I was introduced to Georgian food on a trip to Moscow, and ever since I’ve been marveling that there isn’t a Georgian restaurant in every city in America. (Maybe it’s the confusion between the Republic of Georgia and the land of peach cobbler?)

“Georgian cuisine uses … walnut, aromatic herbs, garlic, vinegar, red pepper, pomegranate grains, barberries and other spices combined with the traditional secrets of the chef’s art … which make Georgian cuisine very popular and unique.”

Or, as Eli puts it, ”What are we going to do with all these walnuts?”

So we’ve got to make do at home. Start with khachapuri (cheese bread, recipe below); the lamb in pomegranate marinade is tasty and not too exotic, and I like the equally accessible potatoes with walnuts.

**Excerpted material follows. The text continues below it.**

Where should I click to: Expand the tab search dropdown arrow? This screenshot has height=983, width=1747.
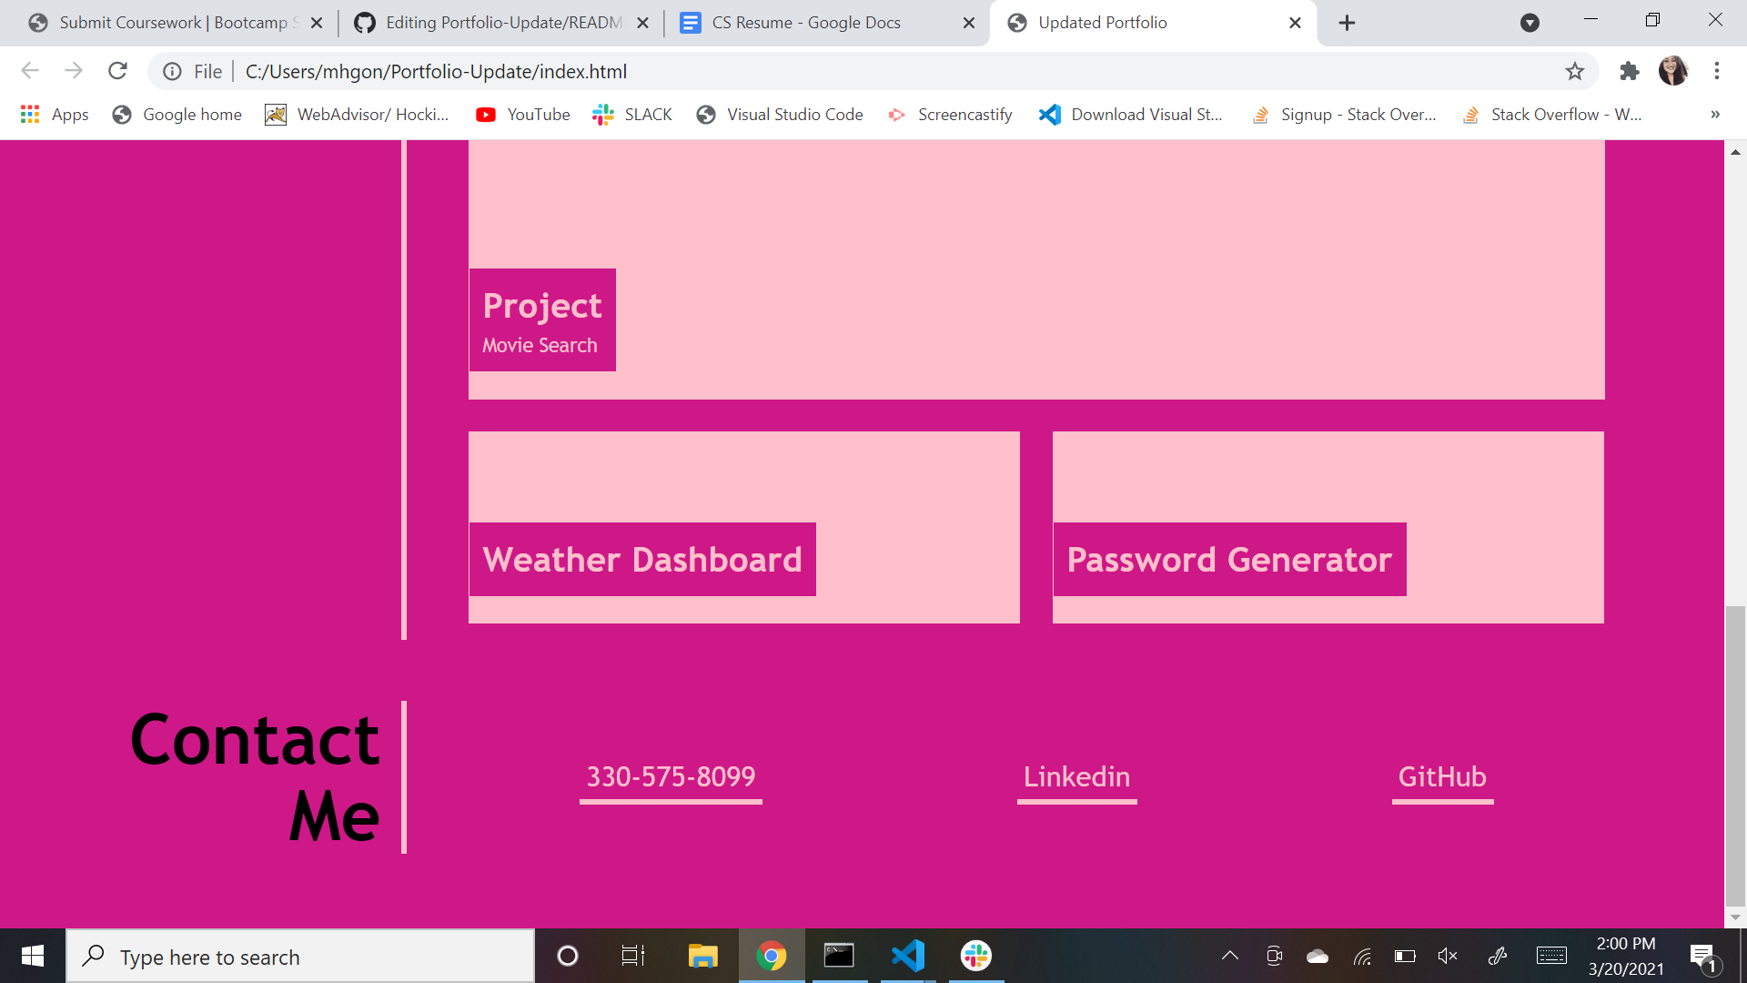click(x=1530, y=23)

You’ll find most of the ingredients familiar and readily available; it’s the proportions and combinations that are unusual. Lots of herbs, lots of flavor, lots of happiness.

I studied this khachapuri video carefullly, and translated it to my American kitchen with great success.

Dough:

2 cups yogurt (matsoni = Bulgarian yogurt = I used plain “regular” yogurt)
1 teaspoon baking soda
1 tablespoon vinegar
2 eggs
4 oz butter
3 cups of flour

Filling:

2 lbs cheese (I found the traditional sulguni/suluguni, but have seen half-feta, half-mozzarella suggested as a substitute)
2 eggs
4 oz butter

I let the dough rise for two hours in a warming drawer. Split it in two and and shaped and filled as shown; brushed with egg and milk wash and sprinkled with salt, baked at 400 F on a buttered tray until golden brown. (I had only purchased 1 lb of cheese, so I made half the filling and it was still wonderful.)

I meant to include a photo, but we ate it all. It looked like this, and can look like these.